Nuts for Preventing Heart Damage

For many people, they think of nuts as a fatty food to avoid.  However, evidence is mounting showing that a small portion of nuts each day is a very healthy thing to do for both the heart and the rest of the body.  Because nuts are full of unsaturated fats and a good portion of fiber, they are gaining ground as a go to food for many diet plans.  The fact that nuts are good for heart health is merely a bonus for many people.  However, research is showing that everyone should eat nuts for heart health reasons.

How does eating nuts contribute to heart health?

The research shows that regular consumption of nuts contributes to heart health in a number of ways. First of all, the unsaturated fats contained in nuts help lower LDL, or “bad” cholesterol as well as help raise the HDL or “good” cholesterol levels.  Nuts are also a good source of Omega-3 fatty acids which have been shown to help the heart by helping regulate heart rhythms as well as functioning as an anti-oxidant which helps prevent heart damage due to free radical damage on the cellular level.  Aside from fish, nuts are the best source of Omega-3 fatty acids.

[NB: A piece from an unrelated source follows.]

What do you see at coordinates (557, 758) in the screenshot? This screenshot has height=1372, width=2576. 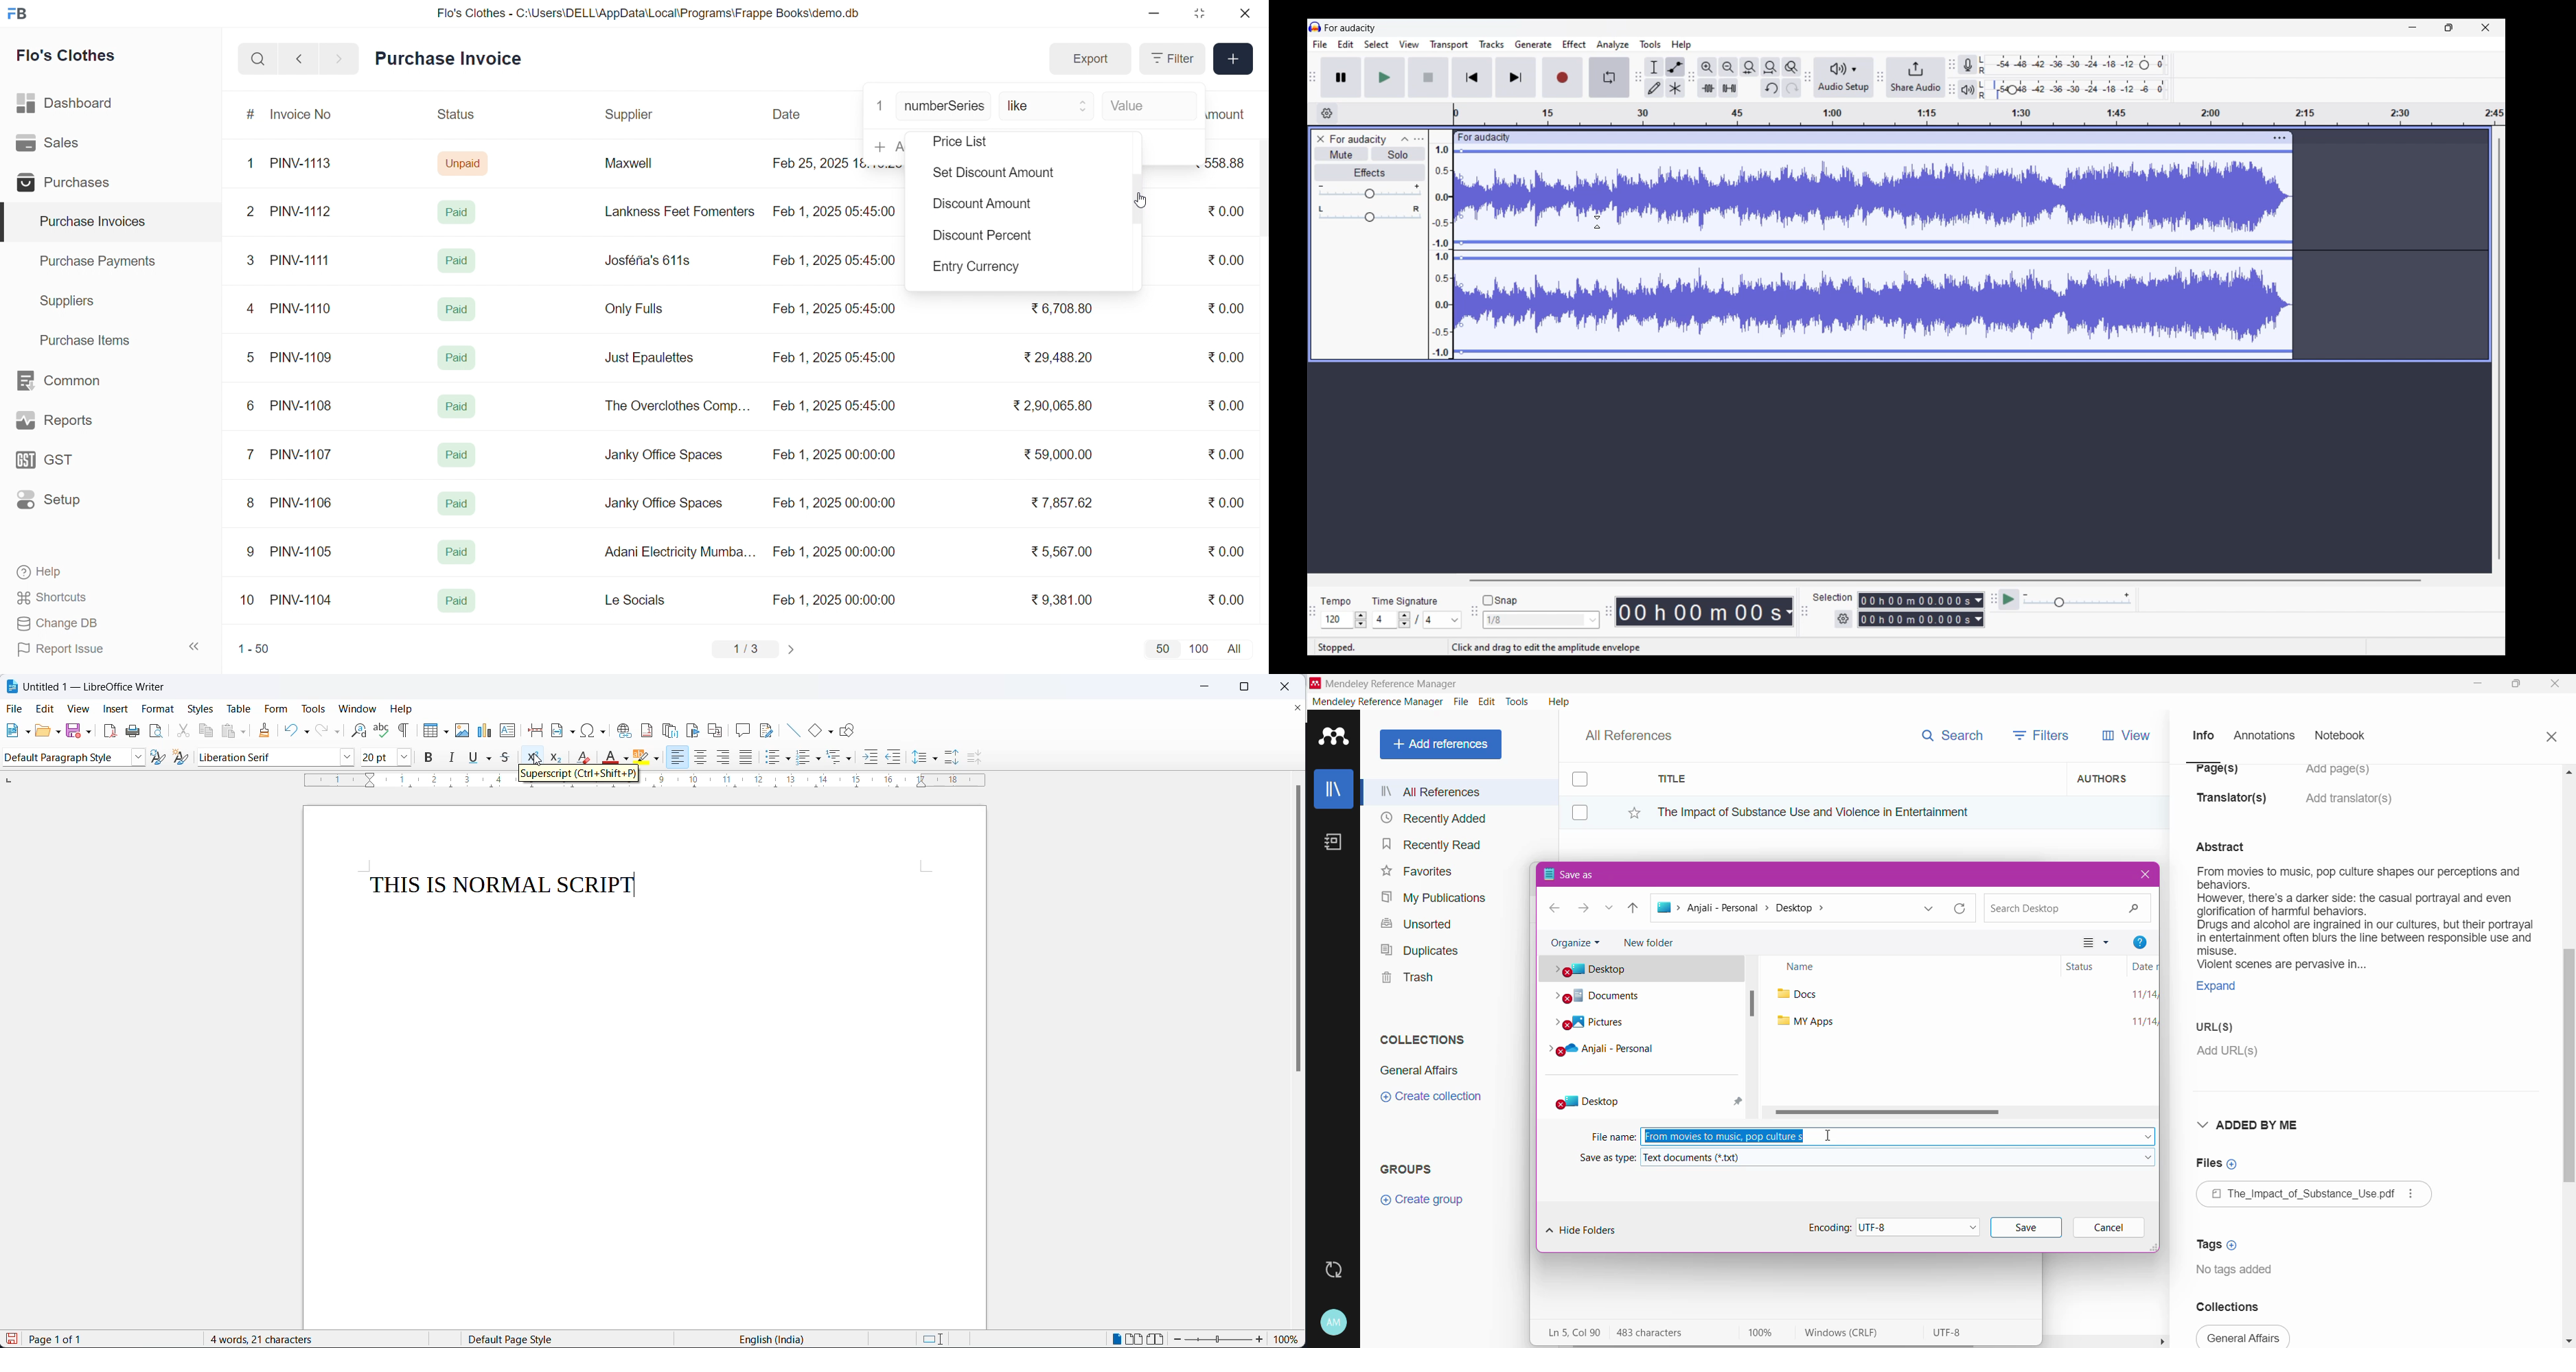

Other components that contribute to heart health include L-arginine, vitamin E, fiber and plant sterols. Each of these has been shown or linked to heart health in some way.  Fiber helps lower cholesterol as well as helps prevent diabetes both of which are heart disease triggers.  Plant sterols are also known to help lower cholesterol levels.  L-arginine has been shown to help keep arterial walls flexible which helps prevent blood clots which can slow blood flow and cause a host of other conditions should those clots fall off.

Do all nuts provide these heart health benefits?

The quick answer is maybe.  While most nuts seem to be healthy, not all have been researched as much as others.  Of them, walnuts have been the most studied.  Walnuts are high in all of the good things mentioned above and are often the standard which other nuts are compared.  Hazelnuts have shown to be even better, having more Omega-3 fatty acids than walnuts as well as being the best source of a cancer-fighting extract known as taxol available.  Even peanuts are proving to be healthy, having plenty of fiber as well as unsaturated fats, all the while not technically being a nut.  Coconut, another non-nut, is not heart healthy though because it contains quite a bit of saturated fats.

How much should I eat?

Because nuts are high in fat, from 70% to 90% or more depending on the type of nut, moderation is important.  Nuts should be used as a way to replace an unhealthy snack such as candy or chips or as a way to reduce the intake of products with saturated fats such as dairy or eggs.  A handful is a good amount for a snack and will both help knock out hunger and be a sufficient quantity to get the heart health benefits.

As an alternative, nut oils are an option.  While they lack the fiber of the actual nut, they will still be full of the other heart healthy components.  They are an excellent replacement in salad dressings and can be used in cooking.  These oils can become bitter if overcooked so some experimenting and practice is needed to adjust to using them.